# New lens  "Unable to locate a matching profile automatically"



## mikecox (Jan 16, 2017)

I just started using a new lens but Lr is not finding it, I've been having to find it manually, from the drop down.

It finds my other lens automatically, but not my new one. How do I get Lr to find the new lens like it find my other ones?


----------



## clee01l (Jan 16, 2017)

First, the lens needs to be in the LR Lens profile folder.
Second, the Lens Needs to report itself to the camera with exactly the same name as in the LR Lens Database.   Can you check to see if these  requirements are being met?


----------



## Johan Elzenga (Jan 16, 2017)

mikecox said:


> I just started using a new lens but Lr is not finding it, I've been having to find it manually, from the drop down.
> 
> It finds my other lens automatically, but not my new one. How do I get Lr to find the new lens like it find my other ones?

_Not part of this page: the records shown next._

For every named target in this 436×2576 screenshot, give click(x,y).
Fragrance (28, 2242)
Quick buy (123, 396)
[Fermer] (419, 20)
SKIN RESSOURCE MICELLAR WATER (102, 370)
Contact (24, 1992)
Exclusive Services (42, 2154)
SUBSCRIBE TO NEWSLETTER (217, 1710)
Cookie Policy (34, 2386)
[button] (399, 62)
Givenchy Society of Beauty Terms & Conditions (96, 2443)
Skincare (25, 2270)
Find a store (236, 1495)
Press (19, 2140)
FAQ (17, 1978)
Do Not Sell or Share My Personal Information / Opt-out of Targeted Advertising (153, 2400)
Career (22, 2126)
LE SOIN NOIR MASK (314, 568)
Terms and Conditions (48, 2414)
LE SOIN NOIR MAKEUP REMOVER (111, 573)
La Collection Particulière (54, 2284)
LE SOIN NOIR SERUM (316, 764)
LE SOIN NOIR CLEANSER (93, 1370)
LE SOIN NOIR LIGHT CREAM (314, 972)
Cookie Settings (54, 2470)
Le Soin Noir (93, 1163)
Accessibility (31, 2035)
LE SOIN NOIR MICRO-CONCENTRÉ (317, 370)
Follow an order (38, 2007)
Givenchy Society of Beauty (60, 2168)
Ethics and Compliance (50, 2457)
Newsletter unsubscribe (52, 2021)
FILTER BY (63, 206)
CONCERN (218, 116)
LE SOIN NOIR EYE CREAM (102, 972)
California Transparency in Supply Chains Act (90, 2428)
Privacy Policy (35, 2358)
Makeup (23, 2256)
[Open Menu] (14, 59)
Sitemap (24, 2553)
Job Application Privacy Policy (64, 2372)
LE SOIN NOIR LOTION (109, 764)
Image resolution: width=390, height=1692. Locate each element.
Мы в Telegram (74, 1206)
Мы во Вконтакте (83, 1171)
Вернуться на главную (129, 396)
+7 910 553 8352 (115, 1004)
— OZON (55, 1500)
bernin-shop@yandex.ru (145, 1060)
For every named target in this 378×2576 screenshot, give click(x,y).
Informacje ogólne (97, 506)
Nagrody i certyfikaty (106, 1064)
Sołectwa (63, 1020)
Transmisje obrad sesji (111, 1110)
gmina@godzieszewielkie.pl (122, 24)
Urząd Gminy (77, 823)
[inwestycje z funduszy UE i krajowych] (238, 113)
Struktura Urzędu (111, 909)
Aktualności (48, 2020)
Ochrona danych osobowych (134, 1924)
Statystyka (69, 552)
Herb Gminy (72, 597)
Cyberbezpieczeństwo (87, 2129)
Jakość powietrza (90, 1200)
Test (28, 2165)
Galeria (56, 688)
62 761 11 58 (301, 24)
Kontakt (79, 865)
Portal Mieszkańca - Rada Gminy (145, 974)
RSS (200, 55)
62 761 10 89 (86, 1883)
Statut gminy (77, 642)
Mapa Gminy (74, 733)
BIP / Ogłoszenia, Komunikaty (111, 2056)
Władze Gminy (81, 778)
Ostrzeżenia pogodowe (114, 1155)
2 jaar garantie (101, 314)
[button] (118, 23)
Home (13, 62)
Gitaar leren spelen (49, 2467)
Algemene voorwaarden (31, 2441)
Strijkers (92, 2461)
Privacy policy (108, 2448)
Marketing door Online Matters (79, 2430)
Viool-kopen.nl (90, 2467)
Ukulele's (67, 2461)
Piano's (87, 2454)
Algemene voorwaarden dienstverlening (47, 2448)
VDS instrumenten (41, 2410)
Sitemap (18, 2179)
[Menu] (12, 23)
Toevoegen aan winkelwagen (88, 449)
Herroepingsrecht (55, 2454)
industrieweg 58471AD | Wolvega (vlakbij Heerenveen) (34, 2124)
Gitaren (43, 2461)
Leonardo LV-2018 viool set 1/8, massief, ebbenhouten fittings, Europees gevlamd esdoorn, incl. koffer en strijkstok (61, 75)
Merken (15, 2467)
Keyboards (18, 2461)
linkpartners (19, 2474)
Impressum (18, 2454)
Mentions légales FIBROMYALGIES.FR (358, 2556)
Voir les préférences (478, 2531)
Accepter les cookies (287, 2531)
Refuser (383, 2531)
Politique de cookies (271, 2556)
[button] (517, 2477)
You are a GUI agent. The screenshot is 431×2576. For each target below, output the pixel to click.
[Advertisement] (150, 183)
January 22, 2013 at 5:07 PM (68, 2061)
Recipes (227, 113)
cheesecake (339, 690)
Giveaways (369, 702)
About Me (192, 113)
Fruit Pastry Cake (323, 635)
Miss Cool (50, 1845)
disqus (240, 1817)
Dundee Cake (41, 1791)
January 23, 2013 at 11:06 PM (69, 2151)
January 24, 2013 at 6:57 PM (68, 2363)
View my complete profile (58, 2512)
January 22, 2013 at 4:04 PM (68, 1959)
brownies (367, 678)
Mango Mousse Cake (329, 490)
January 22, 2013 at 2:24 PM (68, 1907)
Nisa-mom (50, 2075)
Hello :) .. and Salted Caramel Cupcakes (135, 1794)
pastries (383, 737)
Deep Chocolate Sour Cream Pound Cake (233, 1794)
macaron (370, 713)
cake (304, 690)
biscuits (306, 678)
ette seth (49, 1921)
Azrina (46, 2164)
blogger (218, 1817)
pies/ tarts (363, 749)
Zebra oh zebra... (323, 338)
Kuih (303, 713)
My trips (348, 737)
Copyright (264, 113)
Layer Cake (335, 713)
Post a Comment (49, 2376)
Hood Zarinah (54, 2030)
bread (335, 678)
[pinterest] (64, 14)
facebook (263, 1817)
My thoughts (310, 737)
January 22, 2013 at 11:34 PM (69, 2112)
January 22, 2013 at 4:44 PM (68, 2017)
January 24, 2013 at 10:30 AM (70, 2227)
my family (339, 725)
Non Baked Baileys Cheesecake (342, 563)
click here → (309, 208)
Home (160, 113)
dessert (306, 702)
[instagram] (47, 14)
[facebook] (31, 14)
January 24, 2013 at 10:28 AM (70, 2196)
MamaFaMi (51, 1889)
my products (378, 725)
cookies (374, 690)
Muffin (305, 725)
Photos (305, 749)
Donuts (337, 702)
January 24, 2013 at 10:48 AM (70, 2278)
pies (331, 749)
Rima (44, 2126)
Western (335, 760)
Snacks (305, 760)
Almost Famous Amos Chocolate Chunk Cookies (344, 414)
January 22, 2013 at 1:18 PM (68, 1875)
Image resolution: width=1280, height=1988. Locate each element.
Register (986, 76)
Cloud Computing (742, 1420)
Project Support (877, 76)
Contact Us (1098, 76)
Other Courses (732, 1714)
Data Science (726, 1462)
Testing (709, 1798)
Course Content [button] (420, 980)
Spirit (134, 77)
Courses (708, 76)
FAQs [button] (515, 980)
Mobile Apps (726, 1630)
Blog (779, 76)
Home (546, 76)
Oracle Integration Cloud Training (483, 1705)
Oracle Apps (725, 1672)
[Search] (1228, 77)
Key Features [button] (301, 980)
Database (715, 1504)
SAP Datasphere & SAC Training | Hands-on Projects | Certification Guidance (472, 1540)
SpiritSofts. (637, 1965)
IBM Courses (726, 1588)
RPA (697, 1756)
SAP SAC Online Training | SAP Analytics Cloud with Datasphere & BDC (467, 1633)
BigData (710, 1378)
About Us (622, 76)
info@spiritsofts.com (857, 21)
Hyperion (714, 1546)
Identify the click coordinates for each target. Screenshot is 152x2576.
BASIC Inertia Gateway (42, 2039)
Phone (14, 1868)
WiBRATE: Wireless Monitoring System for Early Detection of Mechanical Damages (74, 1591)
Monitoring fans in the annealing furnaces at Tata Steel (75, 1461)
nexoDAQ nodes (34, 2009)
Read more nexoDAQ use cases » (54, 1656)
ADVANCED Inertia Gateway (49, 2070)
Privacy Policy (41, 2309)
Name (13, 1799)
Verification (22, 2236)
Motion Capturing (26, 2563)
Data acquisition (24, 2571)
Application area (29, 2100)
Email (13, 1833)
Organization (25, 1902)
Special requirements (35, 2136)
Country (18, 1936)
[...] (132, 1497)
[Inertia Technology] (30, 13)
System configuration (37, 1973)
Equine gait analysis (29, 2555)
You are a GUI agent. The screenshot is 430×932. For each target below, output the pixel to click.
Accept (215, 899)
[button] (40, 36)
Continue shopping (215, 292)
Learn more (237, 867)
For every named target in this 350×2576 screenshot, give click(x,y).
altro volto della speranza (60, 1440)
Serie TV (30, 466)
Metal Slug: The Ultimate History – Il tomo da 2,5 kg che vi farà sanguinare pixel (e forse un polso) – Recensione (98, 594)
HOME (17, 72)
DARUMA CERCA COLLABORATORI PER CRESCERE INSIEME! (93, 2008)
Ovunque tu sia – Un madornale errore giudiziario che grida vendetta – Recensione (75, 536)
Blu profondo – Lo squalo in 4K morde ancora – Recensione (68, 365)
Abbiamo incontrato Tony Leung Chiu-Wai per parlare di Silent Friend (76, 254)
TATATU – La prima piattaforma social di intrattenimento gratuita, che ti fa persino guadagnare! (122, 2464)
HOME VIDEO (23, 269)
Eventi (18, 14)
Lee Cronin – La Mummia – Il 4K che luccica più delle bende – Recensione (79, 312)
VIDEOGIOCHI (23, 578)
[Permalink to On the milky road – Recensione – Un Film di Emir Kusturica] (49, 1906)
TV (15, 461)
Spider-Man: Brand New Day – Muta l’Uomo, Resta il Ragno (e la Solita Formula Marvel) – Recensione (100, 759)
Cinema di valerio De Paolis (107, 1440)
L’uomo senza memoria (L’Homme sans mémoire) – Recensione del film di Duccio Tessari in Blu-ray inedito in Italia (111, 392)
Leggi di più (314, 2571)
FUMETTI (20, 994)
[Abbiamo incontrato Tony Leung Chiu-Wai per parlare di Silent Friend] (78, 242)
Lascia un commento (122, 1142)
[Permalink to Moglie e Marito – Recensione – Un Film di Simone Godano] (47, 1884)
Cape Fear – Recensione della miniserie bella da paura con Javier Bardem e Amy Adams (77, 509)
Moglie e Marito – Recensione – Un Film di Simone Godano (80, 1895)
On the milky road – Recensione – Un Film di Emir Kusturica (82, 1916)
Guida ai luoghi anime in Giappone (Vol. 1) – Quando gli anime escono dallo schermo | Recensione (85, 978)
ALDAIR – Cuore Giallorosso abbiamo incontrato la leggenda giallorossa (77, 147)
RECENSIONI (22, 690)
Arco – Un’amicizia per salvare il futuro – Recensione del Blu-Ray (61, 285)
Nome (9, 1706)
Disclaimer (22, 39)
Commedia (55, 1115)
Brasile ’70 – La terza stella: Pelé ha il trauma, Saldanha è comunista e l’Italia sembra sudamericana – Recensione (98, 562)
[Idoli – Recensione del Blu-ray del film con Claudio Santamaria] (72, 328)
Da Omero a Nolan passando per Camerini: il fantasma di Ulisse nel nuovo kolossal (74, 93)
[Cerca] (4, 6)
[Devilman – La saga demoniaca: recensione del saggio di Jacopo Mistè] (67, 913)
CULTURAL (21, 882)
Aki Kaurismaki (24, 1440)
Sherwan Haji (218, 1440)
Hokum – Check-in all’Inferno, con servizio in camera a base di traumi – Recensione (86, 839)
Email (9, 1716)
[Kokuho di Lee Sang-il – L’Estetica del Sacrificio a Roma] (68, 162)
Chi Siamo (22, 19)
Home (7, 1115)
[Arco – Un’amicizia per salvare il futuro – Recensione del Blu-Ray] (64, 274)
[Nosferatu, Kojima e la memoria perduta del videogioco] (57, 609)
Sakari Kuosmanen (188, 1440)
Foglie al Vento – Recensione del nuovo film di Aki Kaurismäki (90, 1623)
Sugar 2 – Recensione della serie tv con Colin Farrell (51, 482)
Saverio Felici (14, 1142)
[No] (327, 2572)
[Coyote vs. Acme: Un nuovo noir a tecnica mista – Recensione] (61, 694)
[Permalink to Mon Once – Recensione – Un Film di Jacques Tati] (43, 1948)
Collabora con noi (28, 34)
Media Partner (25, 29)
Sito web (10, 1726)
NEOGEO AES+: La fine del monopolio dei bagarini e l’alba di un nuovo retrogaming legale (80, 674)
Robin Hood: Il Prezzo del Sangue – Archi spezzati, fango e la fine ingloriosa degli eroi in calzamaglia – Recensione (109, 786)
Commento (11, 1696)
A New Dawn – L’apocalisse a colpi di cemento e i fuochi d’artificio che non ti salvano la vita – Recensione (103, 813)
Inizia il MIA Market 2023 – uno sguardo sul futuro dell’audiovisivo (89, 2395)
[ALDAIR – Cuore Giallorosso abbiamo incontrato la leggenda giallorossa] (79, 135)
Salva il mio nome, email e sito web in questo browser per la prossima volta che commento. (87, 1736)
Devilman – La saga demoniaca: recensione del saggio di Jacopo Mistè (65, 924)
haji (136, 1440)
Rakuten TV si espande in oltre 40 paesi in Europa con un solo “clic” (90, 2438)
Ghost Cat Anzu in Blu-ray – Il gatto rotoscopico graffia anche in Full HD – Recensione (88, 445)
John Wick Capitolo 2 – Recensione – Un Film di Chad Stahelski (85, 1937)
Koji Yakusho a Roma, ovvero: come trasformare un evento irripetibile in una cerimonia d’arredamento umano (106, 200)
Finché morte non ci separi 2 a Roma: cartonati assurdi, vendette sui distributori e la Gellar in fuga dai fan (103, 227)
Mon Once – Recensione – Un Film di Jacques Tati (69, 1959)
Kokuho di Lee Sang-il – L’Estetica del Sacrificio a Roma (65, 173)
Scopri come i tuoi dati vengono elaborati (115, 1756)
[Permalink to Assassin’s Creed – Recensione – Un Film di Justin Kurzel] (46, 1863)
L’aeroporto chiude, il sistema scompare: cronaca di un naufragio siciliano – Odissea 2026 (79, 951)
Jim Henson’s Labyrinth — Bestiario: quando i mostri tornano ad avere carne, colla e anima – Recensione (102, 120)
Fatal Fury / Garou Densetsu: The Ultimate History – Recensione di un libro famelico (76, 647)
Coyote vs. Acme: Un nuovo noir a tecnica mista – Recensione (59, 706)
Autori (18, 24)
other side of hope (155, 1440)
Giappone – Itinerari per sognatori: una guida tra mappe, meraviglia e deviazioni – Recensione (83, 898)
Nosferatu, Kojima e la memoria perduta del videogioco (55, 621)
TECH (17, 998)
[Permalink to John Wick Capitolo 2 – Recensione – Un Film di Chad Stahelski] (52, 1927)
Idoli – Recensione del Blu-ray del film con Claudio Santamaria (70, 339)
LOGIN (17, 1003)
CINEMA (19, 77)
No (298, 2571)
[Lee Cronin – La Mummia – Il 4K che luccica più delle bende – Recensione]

Find the lens profile manually, then click the pop-up menu after 'Setup' and choose 'Save New Lens Profile Defaults'. From now on the lens profile should be found automatically. That is providing that the lens info is available in the EXIF data. Some lenses, like Samyang manual lenses, do not communicate at all with the camera.


----------



## mikecox (Jan 16, 2017)

JohanElzenga said:


> Find the lens profile manually, then click the pop-up menu after 'Setup' and choose 'Save New Lens Profile Defaults'. From now on the lens profile should be found automatically. That is providing that the lens info is available in the EXIF data. Some lenses, like Samyang manual lenses, do not communicate at all with the camera.


Great, thanks!


----------